2014年5月25日日曜日

説教集A2011年:2011年復活節第6主日(三ケ日)



第1朗読 使徒言行録 8章5~8、14~17節
第2朗読 ペトロの手紙1 3章15~18節
福音朗読 ヨハネによる福音書 14章15~21節

  カトリック教会は1967年以来復活節第6主日を「世界広報の日」として、新聞・雑誌・テレビ・ラジオ等のマスメディアが、人々に必要な真実を正しく伝えて人類の平和と福祉に一層良く貢献するように祈る日としています。現代には人の心を汚染するマスコミの力が大きくなっていますので、それが偏狭な危険な思想や権力などにゆがめられることのないように、神による導きと助けが望まれています。それで、本日のミサ聖祭はこの目的のため、神からの真理と豊かな恵みと祝福とを願い求めて、お献げ致します。ご一緒にお祈り下さい。

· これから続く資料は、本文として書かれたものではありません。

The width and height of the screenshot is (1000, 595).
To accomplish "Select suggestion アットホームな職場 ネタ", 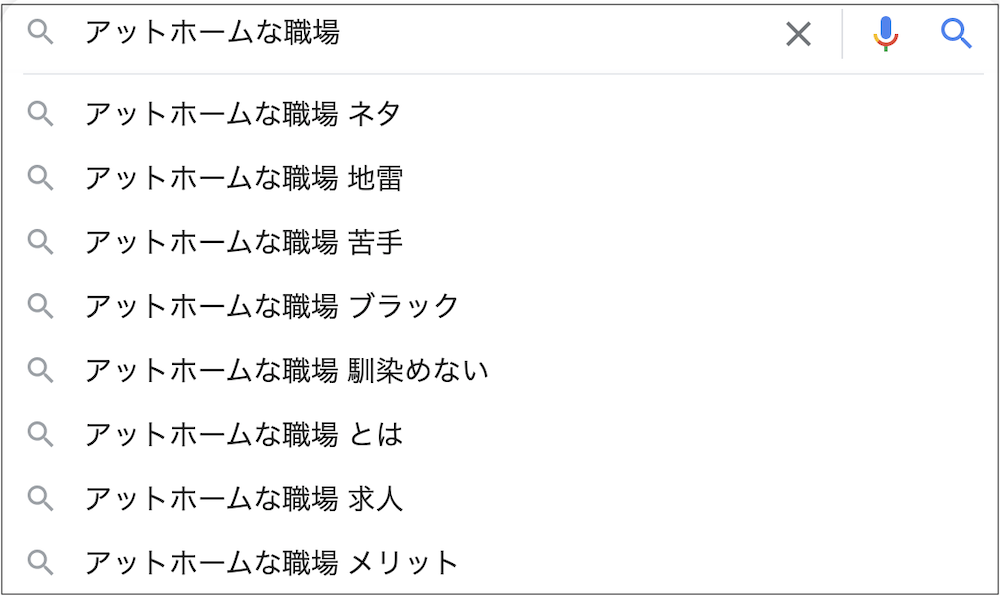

  本日の第一朗読は、使徒たちからステファノたちと一緒に使徒的奉仕職に叙階されたフィリッポの、サマリア布教について伝えています。サマリア人たちはフィリッポがなす数々の奇跡的癒しを見聞きして、その説教にも耳を傾けるようになり、受洗してキリスト信者になったようです。主イエスもなさったように、病人を癒す奇跡など神の現存と愛を証しする慈善活動は、宣教のために大切であります。しかし、それは神の現存と愛を証しするためであることを忘れてはならないと思います。主イエスは、単なるこの世的人助けの社会事業として癒しの奇跡をなさったのではありません。人助けの社会活動は、神を信じない人たちもやっています。主は、何よりも人々が御自身の内におられる神の現存と愛を信じて、神からの新しい呼びかけに心の耳を傾け、神の声に聴き従いつつ生活することを切望しつつ、数多くの癒しの奇跡をなさったのだと思います。

  現代でも、人間の科学では説明できない癒しの奇跡が世界の各地で、しかもキリスト者でない異教徒たちの間でも、熱心に神の助けを祈り求める人たちの間で実際に起こっているようです。私は個人的に、その背後には死ぬことのないあの世の命に復活なされた主キリストが、実際に働いておられるのだと感謝の内に信じています。そして私たちが日々捧げているミサ聖祭のいけにえが主のその御働きの基盤であり、父なる神の御憐れみをこの世の人々の上に呼び下すパイプになっていると信じ、洗礼によりキリストの普遍的祭司職に参与している私たちキリスト者は、多くの病者や苦しむ人たちの救済のためにも、私たちの日々の祈りや働きをミサのいけにえに合わせ、心を込めて神に御献げすべきだと考えています。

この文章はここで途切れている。